Before delving into the significance of this statement, let us, once again, reaffirm an already evident concept, which is the striking resemblance between all the makers and leaders of transnational groups and militias that have no regard for the intuitive concept of states.
Al-Qaeda chief Ayman al-Zawahiri had walked in the footsteps of Nasrallah, or, shall we say, Nasrallah has walked in al-Zawahiri’s footsteps. It makes little difference, anyway. In an old recording, al-Zawahiri, brazenly boasting a white “ghutra,” a headdress traditional to Gulf countries, said that al-Qaeda and all jihadists are willing to assist all those who request their services, including non-Muslims. Sure enough, his words were not as explicit, since he engulfed them in the necessary hadiths, verses, and usual inflammatory language, such as: “We must support all those who fight the slaves of America and Zionists.” In short, he justified and legitimized support from al-Qaeda and its groups to all those who ask for their help –and even those who don’t; al-Qaeda is willing to volunteer its services– be they Muslim or infidels.

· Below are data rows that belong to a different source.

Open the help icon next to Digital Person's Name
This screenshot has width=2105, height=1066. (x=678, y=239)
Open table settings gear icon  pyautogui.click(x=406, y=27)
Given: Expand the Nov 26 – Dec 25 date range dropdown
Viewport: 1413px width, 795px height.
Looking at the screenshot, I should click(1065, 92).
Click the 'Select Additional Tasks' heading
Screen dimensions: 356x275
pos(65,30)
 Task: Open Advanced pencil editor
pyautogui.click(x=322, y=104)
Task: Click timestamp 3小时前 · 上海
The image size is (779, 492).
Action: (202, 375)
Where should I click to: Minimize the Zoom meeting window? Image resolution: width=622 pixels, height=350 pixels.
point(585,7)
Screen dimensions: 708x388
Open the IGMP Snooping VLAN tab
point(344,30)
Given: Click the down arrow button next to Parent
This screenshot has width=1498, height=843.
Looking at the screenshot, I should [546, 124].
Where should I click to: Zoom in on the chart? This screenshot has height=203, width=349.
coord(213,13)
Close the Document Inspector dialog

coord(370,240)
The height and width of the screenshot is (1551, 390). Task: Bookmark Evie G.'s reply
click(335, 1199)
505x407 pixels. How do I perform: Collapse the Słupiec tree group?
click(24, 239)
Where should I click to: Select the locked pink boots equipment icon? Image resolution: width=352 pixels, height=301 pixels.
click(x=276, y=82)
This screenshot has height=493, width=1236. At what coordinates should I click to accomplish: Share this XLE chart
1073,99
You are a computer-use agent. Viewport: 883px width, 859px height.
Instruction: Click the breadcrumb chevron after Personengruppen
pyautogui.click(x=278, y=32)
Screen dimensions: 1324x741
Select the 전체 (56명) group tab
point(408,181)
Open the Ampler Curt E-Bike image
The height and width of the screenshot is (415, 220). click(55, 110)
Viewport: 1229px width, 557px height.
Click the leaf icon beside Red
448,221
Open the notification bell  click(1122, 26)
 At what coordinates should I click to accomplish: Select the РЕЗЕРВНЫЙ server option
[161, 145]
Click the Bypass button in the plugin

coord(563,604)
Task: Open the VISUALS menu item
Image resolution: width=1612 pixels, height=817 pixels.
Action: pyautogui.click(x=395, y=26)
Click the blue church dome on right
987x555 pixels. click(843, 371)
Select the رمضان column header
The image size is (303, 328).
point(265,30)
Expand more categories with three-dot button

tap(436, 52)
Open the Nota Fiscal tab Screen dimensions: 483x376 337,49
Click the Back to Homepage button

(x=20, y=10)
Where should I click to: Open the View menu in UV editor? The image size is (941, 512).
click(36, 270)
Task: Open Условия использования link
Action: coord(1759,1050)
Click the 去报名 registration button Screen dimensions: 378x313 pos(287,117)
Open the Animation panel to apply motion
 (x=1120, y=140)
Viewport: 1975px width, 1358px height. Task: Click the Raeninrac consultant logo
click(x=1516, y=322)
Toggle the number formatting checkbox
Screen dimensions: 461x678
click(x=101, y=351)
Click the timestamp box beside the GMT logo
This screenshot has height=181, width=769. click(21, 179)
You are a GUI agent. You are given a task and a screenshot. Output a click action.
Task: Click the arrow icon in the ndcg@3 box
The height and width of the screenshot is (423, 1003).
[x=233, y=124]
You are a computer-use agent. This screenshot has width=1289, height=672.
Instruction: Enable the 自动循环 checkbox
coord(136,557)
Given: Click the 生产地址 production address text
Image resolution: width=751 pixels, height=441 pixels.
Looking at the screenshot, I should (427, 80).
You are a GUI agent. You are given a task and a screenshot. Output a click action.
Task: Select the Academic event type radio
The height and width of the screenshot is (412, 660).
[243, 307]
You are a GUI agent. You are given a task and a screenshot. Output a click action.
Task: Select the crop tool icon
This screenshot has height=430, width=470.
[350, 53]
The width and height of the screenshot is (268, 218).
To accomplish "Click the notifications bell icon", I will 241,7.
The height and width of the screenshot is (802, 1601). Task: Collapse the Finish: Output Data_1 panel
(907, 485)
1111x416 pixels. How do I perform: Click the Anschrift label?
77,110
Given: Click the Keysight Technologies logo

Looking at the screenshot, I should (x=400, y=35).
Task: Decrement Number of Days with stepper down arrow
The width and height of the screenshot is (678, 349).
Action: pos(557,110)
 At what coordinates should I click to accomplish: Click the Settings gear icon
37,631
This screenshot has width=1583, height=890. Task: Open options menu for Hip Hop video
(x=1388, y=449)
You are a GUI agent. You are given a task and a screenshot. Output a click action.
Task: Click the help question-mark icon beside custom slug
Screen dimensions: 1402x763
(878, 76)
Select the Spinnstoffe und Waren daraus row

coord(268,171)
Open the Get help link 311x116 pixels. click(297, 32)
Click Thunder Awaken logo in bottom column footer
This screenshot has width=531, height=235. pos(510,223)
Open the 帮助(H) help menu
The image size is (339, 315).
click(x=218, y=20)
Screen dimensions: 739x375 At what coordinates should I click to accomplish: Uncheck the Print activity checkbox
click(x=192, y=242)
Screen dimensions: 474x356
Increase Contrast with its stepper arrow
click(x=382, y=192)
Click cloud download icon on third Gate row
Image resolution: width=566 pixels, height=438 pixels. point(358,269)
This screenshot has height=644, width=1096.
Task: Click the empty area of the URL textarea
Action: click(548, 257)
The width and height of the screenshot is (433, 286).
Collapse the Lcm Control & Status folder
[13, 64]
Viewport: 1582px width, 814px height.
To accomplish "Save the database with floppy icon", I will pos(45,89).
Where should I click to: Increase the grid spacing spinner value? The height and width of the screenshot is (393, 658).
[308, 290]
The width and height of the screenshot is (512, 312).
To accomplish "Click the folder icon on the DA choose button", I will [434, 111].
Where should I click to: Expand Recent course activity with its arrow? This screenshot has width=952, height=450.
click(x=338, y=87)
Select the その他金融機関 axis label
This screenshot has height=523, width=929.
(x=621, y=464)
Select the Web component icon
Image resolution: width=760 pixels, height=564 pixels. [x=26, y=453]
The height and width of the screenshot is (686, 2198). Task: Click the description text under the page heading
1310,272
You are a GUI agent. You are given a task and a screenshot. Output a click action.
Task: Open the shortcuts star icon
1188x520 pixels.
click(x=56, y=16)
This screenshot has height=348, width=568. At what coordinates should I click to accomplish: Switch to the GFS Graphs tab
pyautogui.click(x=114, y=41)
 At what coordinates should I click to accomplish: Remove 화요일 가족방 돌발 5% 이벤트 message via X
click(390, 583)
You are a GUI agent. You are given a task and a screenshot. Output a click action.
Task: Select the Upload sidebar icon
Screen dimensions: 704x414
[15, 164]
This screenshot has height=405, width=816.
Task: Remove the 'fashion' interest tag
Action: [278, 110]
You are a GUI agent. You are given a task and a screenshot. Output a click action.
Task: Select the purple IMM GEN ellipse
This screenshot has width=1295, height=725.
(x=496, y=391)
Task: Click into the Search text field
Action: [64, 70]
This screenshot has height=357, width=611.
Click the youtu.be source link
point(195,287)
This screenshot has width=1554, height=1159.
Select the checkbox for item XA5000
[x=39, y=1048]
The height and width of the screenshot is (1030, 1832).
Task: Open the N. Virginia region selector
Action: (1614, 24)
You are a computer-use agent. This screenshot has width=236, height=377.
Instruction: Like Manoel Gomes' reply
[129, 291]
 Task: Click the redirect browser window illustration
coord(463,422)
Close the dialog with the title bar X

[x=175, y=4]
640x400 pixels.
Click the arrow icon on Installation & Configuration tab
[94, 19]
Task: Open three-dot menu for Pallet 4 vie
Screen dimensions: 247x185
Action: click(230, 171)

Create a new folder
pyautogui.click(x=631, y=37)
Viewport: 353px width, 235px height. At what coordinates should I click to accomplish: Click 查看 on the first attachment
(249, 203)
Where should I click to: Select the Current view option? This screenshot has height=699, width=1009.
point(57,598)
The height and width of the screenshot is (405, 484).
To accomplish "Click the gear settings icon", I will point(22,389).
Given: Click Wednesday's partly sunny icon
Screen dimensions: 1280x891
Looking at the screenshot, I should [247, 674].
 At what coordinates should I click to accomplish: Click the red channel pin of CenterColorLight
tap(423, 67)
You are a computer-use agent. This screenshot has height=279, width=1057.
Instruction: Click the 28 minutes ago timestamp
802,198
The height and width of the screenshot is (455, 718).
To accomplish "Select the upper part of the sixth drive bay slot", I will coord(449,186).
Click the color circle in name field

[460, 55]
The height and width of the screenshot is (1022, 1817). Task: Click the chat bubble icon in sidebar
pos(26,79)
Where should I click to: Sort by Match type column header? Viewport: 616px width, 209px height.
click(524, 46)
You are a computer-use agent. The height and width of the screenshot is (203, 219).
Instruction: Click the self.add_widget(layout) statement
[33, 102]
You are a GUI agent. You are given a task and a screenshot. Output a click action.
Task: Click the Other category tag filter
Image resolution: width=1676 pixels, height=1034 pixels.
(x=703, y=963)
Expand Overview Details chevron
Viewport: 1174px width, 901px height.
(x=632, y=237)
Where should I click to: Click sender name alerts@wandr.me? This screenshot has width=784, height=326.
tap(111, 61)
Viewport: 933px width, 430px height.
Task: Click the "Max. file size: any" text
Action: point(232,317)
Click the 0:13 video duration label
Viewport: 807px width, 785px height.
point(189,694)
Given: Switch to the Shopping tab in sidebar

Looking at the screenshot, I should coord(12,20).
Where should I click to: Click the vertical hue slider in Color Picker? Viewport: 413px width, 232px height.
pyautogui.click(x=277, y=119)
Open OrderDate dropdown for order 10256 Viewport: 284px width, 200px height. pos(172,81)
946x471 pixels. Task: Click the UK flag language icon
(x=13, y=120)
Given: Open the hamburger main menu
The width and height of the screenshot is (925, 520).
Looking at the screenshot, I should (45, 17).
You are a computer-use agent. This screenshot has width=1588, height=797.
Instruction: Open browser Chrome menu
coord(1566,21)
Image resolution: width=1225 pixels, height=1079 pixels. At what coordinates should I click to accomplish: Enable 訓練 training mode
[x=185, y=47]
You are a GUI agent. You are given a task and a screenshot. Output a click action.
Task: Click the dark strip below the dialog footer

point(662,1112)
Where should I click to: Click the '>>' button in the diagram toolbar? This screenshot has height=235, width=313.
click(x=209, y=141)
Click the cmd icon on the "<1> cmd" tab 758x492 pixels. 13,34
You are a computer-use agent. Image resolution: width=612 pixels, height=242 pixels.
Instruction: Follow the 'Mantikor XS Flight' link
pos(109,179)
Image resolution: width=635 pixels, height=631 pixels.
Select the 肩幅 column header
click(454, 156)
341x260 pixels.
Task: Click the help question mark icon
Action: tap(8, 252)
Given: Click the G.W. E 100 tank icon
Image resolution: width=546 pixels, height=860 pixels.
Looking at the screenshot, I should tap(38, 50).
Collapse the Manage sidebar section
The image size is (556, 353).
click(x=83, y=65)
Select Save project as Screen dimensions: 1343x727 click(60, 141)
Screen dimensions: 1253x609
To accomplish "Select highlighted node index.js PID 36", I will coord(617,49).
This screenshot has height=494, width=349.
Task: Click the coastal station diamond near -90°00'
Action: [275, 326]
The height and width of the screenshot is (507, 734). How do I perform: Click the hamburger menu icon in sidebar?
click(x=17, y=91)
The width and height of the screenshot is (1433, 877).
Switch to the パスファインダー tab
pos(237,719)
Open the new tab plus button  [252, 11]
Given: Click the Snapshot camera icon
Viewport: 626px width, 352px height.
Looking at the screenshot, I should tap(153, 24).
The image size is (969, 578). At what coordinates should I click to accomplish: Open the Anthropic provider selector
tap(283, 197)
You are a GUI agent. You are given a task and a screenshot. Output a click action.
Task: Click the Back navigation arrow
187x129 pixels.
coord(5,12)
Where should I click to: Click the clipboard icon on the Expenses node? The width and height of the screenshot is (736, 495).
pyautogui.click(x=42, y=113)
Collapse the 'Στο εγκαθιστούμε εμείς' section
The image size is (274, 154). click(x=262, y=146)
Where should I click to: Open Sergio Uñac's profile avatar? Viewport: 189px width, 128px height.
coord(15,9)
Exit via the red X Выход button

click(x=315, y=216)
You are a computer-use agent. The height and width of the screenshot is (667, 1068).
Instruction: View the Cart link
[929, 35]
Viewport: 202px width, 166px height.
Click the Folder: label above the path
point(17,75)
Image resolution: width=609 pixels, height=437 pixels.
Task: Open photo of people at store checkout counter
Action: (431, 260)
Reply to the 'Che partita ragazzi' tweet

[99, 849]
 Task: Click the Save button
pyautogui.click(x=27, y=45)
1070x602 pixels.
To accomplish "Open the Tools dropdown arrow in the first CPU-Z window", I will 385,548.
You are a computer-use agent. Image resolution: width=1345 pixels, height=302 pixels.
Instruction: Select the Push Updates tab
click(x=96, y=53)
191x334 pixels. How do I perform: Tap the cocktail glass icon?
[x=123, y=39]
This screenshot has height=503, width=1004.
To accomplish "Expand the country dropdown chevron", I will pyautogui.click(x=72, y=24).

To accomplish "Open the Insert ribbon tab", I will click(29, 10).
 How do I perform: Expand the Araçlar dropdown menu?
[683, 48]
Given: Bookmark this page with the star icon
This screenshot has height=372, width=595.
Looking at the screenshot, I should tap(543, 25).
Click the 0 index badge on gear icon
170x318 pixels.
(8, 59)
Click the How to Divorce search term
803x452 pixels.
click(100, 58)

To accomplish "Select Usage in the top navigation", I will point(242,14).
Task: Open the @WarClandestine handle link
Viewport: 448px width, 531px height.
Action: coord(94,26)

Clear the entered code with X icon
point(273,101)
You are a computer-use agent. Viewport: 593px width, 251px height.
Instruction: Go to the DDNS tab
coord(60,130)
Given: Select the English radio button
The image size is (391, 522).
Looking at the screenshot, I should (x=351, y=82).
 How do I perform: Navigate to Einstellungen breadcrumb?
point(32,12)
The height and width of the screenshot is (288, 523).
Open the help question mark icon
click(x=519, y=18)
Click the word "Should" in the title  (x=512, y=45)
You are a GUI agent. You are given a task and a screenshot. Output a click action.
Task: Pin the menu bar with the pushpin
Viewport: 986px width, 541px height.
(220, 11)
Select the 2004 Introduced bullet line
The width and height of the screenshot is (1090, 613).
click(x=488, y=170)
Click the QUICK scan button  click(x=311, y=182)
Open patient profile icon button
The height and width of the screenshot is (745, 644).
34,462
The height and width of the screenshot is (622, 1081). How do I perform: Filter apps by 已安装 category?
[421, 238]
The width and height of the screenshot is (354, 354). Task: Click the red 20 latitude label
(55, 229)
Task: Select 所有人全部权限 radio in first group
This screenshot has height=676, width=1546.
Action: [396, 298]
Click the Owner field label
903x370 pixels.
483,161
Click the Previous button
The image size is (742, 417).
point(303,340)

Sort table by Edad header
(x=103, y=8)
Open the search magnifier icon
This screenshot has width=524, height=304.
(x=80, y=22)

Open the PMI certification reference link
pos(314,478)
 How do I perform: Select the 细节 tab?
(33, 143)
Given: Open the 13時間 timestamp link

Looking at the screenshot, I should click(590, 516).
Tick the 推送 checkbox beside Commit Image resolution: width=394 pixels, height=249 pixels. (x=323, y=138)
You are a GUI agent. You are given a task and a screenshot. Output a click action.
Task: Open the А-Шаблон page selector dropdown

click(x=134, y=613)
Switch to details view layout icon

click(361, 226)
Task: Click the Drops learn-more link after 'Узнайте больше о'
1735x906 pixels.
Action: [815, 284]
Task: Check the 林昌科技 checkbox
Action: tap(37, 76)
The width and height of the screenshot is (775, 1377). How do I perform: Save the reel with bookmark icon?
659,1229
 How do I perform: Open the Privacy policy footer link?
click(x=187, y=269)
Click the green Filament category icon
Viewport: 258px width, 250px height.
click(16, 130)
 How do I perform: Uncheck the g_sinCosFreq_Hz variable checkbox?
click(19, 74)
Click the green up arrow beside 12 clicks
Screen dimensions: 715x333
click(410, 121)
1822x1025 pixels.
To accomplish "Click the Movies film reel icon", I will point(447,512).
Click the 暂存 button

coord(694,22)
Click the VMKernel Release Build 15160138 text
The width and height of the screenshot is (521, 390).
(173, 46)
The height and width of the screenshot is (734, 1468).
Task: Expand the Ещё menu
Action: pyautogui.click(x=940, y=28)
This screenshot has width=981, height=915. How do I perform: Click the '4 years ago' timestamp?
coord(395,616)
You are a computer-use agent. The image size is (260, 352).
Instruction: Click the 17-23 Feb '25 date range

So, what is the difference between Nasrallah’s exportable services and al-Zawahiri’s?
This question inevitably leads to a bigger question: to what extent are these stances based on religious ideology and true faith? And to what extent are they motivated by political “manipulation,” intelligence collaboration, smuggling and arms trade cartel operations, and international terrorist service offerings?
The infamous Palestinian Abu Nidal terrorist organization founded by Sabri al-Banna had started out as a “militant” organization in the Palestinian revolution, but later became a mere contract killer for regimes and intelligence agencies.
In conclusion, we must delve beyond the ostensible religious ideals in the calls of these groups, for in the hidden depths of their claims lies the naked truth.